たとえば直線の傾きを表す「y = mx + c」という式を入力してみましょう。結果として直線が描かれ、変数の値を変更しながらグラフの変化をリアルタイムで観察できます。
- m(傾き)の値を変えると、y切片を軸に直線が回転します。
- c(y切片)の値を変えると、直線が平行移動します。
ここではシンプルな例を挙げましたが、より複雑な数式でも同じように機能します。抽象的な数式の挙動を感覚的に理解できるのは、学習面で大きなメリットといえるでしょう。

6. 座標の確認とグラフ設定
描画したグラフ上の座標を調べるのも簡単です。

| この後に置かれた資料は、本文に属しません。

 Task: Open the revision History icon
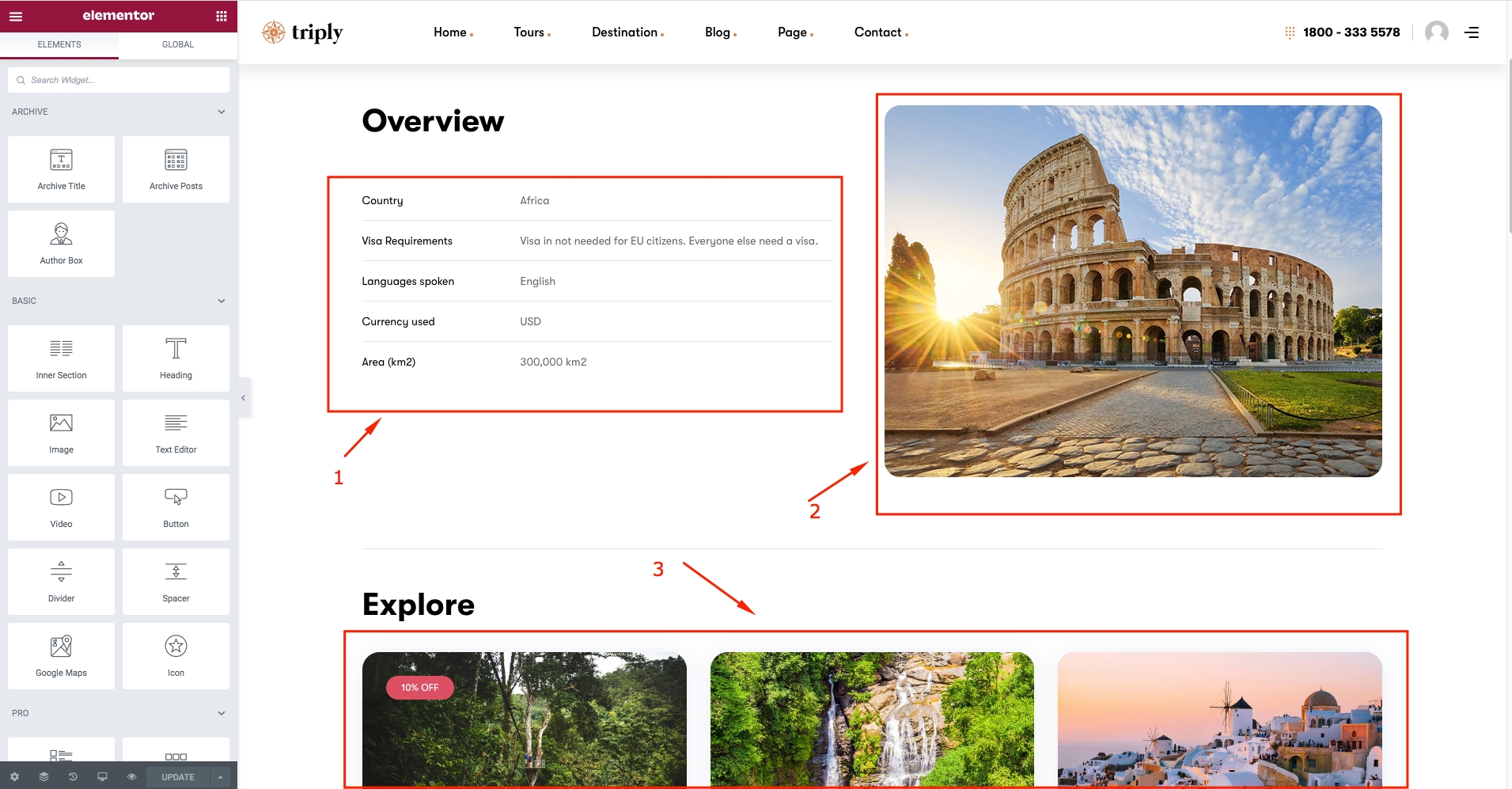point(73,777)
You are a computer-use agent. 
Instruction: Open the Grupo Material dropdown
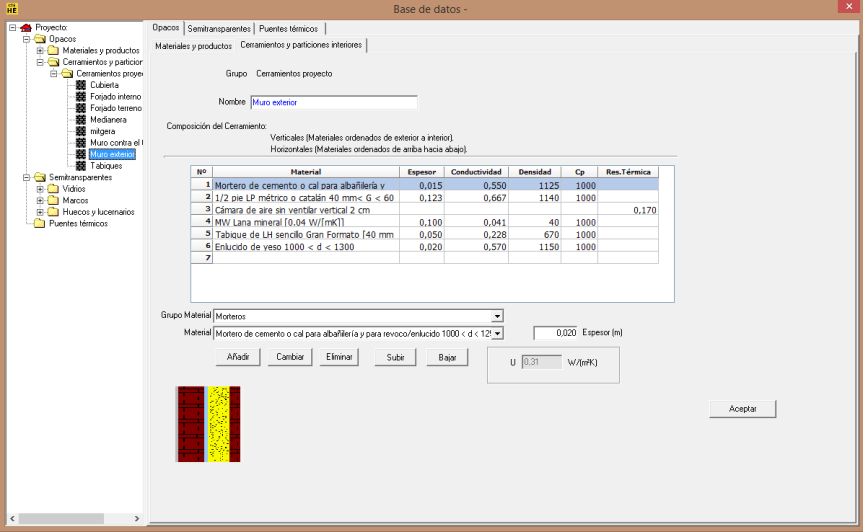[496, 316]
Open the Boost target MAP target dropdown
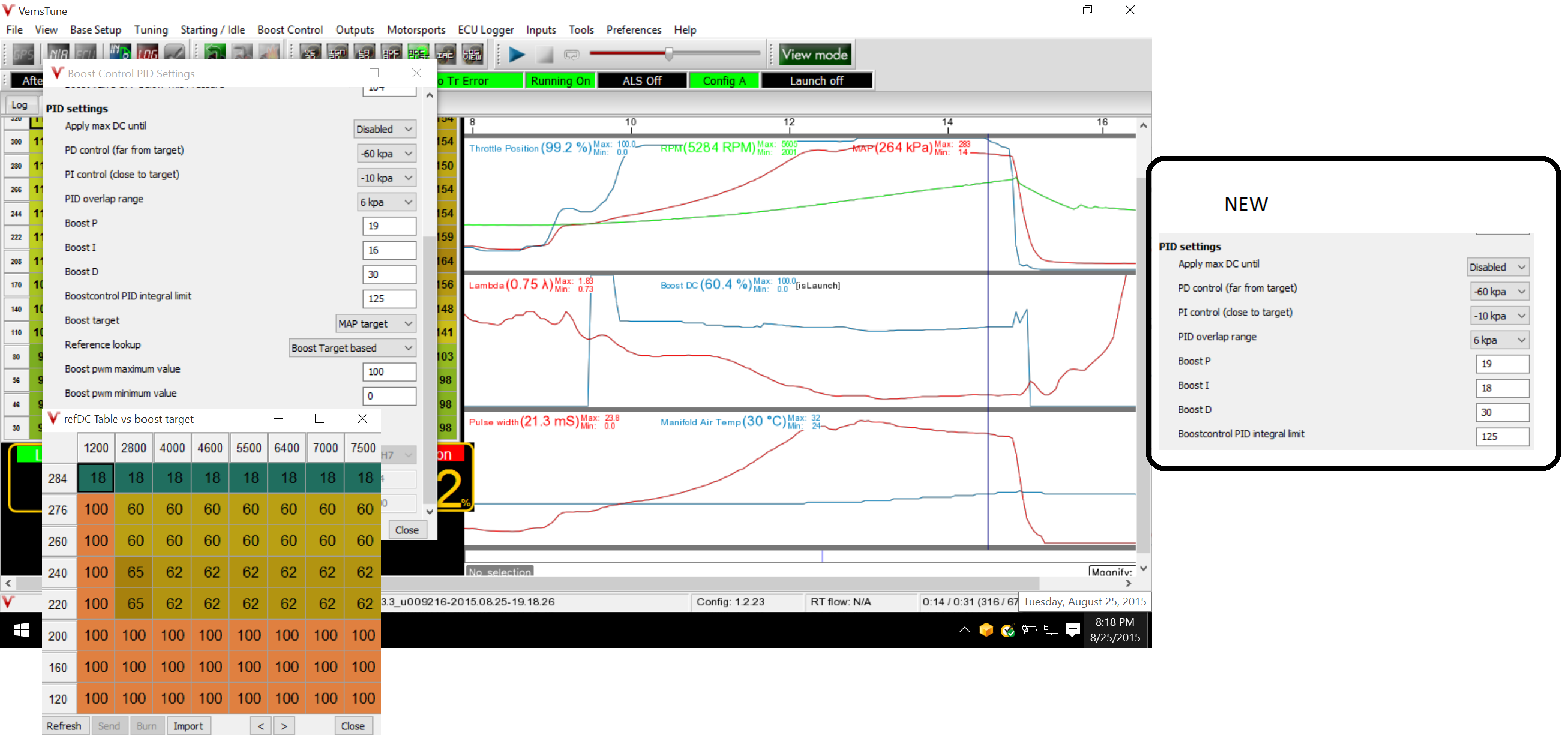Image resolution: width=1565 pixels, height=736 pixels. coord(376,323)
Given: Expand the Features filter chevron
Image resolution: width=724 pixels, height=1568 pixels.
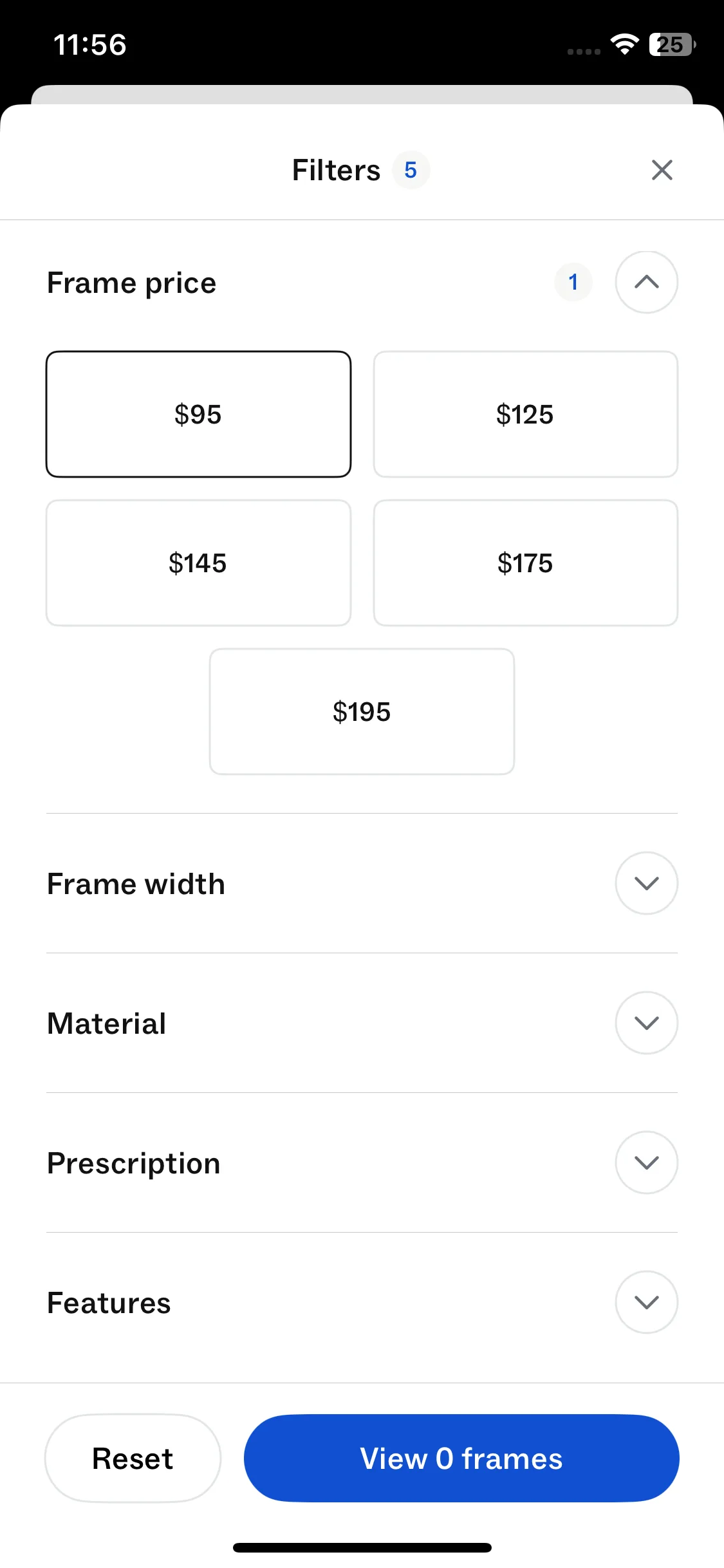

知りたい点にマウスカーソルを合わせるだけで、その座標値が表示されます。
グラフ領域の右側にはグラフの設定オプションがあり、次のような調整が行えます。
- x軸・y軸の表示範囲(最大単位数)の変更
- グラフの線の太さの調整
- 三角関数を扱う場合の角度の単位変更(度・ラジアン・グラード)
7. グラフの共有機能
作成したグラフは、Microsoftアカウントと同期している連絡先と共有することもできます。線形代数を頻繁に活用する方にとって、この共有機能は非常に便利なはずです。
まとめ
Windows 10のグラフ電卓は、線形代数を学びたい人や、業務で数学的グラフを多用する人にとって非常に有用な機能です。無料で使えて操作性も直感的なので、数式の視覚化が必要になったらぜひ活用してみてください。なお、不要であれば電卓アプリの設定からグラフ機能をオフにすることも可能です。